— Task details —
Copy each of the records below word for word, keeping every line as it appears.

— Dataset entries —
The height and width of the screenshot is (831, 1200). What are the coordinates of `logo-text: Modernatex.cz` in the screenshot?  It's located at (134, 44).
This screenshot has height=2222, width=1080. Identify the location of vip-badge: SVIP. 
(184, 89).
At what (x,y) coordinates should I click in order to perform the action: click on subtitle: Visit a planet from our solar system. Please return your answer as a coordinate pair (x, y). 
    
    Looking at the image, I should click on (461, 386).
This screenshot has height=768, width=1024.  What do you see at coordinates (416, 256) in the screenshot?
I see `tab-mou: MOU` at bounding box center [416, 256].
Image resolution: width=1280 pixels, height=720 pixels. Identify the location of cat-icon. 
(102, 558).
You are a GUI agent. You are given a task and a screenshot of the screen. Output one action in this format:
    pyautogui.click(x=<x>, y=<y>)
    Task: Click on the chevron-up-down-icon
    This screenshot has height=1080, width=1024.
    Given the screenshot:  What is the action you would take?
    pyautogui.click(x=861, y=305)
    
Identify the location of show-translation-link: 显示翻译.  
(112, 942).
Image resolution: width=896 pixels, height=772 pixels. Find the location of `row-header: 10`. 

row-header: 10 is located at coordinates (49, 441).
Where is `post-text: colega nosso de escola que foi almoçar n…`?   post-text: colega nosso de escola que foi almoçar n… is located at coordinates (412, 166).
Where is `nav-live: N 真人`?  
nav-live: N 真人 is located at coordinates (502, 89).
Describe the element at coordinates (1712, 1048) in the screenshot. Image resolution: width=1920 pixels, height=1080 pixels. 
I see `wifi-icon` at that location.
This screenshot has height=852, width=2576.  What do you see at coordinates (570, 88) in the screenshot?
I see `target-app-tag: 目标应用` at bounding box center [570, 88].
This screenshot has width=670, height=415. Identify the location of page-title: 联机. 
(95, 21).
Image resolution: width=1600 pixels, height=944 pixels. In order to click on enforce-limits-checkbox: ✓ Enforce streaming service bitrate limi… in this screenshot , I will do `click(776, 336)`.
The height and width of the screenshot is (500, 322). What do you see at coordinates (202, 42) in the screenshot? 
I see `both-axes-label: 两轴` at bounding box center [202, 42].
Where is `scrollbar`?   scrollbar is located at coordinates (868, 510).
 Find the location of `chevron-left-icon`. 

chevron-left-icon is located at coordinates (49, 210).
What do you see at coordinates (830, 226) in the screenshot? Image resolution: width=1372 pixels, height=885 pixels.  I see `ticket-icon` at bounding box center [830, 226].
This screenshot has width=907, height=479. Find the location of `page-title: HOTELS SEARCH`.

— Task solution —
The height and width of the screenshot is (831, 1200). What are the coordinates of `logo-text: Modernatex.cz` in the screenshot?  It's located at (134, 44).
This screenshot has height=2222, width=1080. Identify the location of vip-badge: SVIP. 
(184, 89).
At what (x,y) coordinates should I click in order to perform the action: click on subtitle: Visit a planet from our solar system. Please return your answer as a coordinate pair (x, y). 
    
    Looking at the image, I should click on (461, 386).
This screenshot has height=768, width=1024.  What do you see at coordinates (416, 256) in the screenshot?
I see `tab-mou: MOU` at bounding box center [416, 256].
Image resolution: width=1280 pixels, height=720 pixels. Identify the location of cat-icon. 
(102, 558).
You are a GUI agent. You are given a task and a screenshot of the screen. Output one action in this format:
    pyautogui.click(x=<x>, y=<y>)
    Task: Click on the chevron-up-down-icon
    This screenshot has height=1080, width=1024.
    Given the screenshot:  What is the action you would take?
    pyautogui.click(x=861, y=305)
    
Identify the location of show-translation-link: 显示翻译.  
(112, 942).
Image resolution: width=896 pixels, height=772 pixels. Find the location of `row-header: 10`. 

row-header: 10 is located at coordinates (49, 441).
Where is `post-text: colega nosso de escola que foi almoçar n…`?   post-text: colega nosso de escola que foi almoçar n… is located at coordinates (412, 166).
Where is `nav-live: N 真人`?  
nav-live: N 真人 is located at coordinates (502, 89).
Describe the element at coordinates (1712, 1048) in the screenshot. Image resolution: width=1920 pixels, height=1080 pixels. 
I see `wifi-icon` at that location.
This screenshot has height=852, width=2576.  What do you see at coordinates (570, 88) in the screenshot?
I see `target-app-tag: 目标应用` at bounding box center [570, 88].
This screenshot has width=670, height=415. Identify the location of page-title: 联机. 
(95, 21).
Image resolution: width=1600 pixels, height=944 pixels. In order to click on enforce-limits-checkbox: ✓ Enforce streaming service bitrate limi… in this screenshot , I will do `click(776, 336)`.
The height and width of the screenshot is (500, 322). What do you see at coordinates (202, 42) in the screenshot? 
I see `both-axes-label: 两轴` at bounding box center [202, 42].
Where is `scrollbar`?   scrollbar is located at coordinates (868, 510).
 Find the location of `chevron-left-icon`. 

chevron-left-icon is located at coordinates (49, 210).
What do you see at coordinates (830, 226) in the screenshot? Image resolution: width=1372 pixels, height=885 pixels.  I see `ticket-icon` at bounding box center [830, 226].
This screenshot has width=907, height=479. Find the location of `page-title: HOTELS SEARCH`.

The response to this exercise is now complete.